__TASK PROMPT__
Present an exact copy of each line below.

__Saved entries__
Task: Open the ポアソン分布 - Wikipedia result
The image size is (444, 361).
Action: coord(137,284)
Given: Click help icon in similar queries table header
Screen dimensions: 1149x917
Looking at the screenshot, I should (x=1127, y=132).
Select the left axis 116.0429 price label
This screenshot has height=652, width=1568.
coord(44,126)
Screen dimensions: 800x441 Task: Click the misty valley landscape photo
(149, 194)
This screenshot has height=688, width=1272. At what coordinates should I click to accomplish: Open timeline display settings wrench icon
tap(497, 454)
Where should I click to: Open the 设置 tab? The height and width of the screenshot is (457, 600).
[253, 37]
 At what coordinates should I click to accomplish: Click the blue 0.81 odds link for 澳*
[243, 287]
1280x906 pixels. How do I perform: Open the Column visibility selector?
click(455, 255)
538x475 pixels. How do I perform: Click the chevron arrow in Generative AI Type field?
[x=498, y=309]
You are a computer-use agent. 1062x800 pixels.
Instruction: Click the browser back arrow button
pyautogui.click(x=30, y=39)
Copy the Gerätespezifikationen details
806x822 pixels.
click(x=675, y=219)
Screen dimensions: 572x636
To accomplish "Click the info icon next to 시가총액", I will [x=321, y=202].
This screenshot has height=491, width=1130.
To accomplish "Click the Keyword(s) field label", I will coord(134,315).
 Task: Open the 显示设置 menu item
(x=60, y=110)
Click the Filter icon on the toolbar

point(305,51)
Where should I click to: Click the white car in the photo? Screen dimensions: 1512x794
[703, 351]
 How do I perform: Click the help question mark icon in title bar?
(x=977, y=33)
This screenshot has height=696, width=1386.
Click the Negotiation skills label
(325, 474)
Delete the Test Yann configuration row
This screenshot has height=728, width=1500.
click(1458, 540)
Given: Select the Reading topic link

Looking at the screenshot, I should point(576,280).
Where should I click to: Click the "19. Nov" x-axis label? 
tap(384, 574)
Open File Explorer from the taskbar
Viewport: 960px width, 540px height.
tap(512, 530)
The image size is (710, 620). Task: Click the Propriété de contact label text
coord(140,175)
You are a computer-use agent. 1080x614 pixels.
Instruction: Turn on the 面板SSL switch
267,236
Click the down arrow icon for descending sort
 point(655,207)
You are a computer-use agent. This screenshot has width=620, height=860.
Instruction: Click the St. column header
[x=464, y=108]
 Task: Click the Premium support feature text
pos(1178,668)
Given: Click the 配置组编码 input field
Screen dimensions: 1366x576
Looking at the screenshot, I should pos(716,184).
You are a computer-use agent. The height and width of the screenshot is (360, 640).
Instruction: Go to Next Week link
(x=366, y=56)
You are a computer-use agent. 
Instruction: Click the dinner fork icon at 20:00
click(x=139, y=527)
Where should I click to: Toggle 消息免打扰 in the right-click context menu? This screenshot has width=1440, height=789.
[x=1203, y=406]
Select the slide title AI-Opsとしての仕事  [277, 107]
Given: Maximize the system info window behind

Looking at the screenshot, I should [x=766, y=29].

__EXERCISE OUTPUT__
Task: Open the ポアソン分布 - Wikipedia result
The image size is (444, 361).
Action: coord(137,284)
Given: Click help icon in similar queries table header
Screen dimensions: 1149x917
Looking at the screenshot, I should (x=1127, y=132).
Select the left axis 116.0429 price label
This screenshot has height=652, width=1568.
coord(44,126)
Screen dimensions: 800x441 Task: Click the misty valley landscape photo
(149, 194)
This screenshot has height=688, width=1272. At what coordinates should I click to accomplish: Open timeline display settings wrench icon
tap(497, 454)
Where should I click to: Open the 设置 tab? The height and width of the screenshot is (457, 600).
[253, 37]
 At what coordinates should I click to accomplish: Click the blue 0.81 odds link for 澳*
[243, 287]
1280x906 pixels. How do I perform: Open the Column visibility selector?
click(455, 255)
538x475 pixels. How do I perform: Click the chevron arrow in Generative AI Type field?
[x=498, y=309]
You are a computer-use agent. 1062x800 pixels.
Instruction: Click the browser back arrow button
pyautogui.click(x=30, y=39)
Copy the Gerätespezifikationen details
806x822 pixels.
click(x=675, y=219)
Screen dimensions: 572x636
To accomplish "Click the info icon next to 시가총액", I will [x=321, y=202].
This screenshot has height=491, width=1130.
To accomplish "Click the Keyword(s) field label", I will coord(134,315).
 Task: Open the 显示设置 menu item
(x=60, y=110)
Click the Filter icon on the toolbar

point(305,51)
Where should I click to: Click the white car in the photo? Screen dimensions: 1512x794
[703, 351]
 How do I perform: Click the help question mark icon in title bar?
(x=977, y=33)
This screenshot has height=696, width=1386.
Click the Negotiation skills label
(325, 474)
Delete the Test Yann configuration row
This screenshot has height=728, width=1500.
click(1458, 540)
Given: Select the Reading topic link

Looking at the screenshot, I should point(576,280).
Where should I click to: Click the "19. Nov" x-axis label? 
tap(384, 574)
Open File Explorer from the taskbar
Viewport: 960px width, 540px height.
tap(512, 530)
The image size is (710, 620). Task: Click the Propriété de contact label text
coord(140,175)
You are a computer-use agent. 1080x614 pixels.
Instruction: Turn on the 面板SSL switch
267,236
Click the down arrow icon for descending sort
 point(655,207)
You are a computer-use agent. This screenshot has width=620, height=860.
Instruction: Click the St. column header
[x=464, y=108]
 Task: Click the Premium support feature text
pos(1178,668)
Given: Click the 配置组编码 input field
Screen dimensions: 1366x576
Looking at the screenshot, I should pos(716,184).
You are a computer-use agent. The height and width of the screenshot is (360, 640).
Instruction: Go to Next Week link
(x=366, y=56)
You are a computer-use agent. 
Instruction: Click the dinner fork icon at 20:00
click(x=139, y=527)
Where should I click to: Toggle 消息免打扰 in the right-click context menu? This screenshot has width=1440, height=789.
[x=1203, y=406]
Select the slide title AI-Opsとしての仕事  [277, 107]
Given: Maximize the system info window behind

Looking at the screenshot, I should [x=766, y=29].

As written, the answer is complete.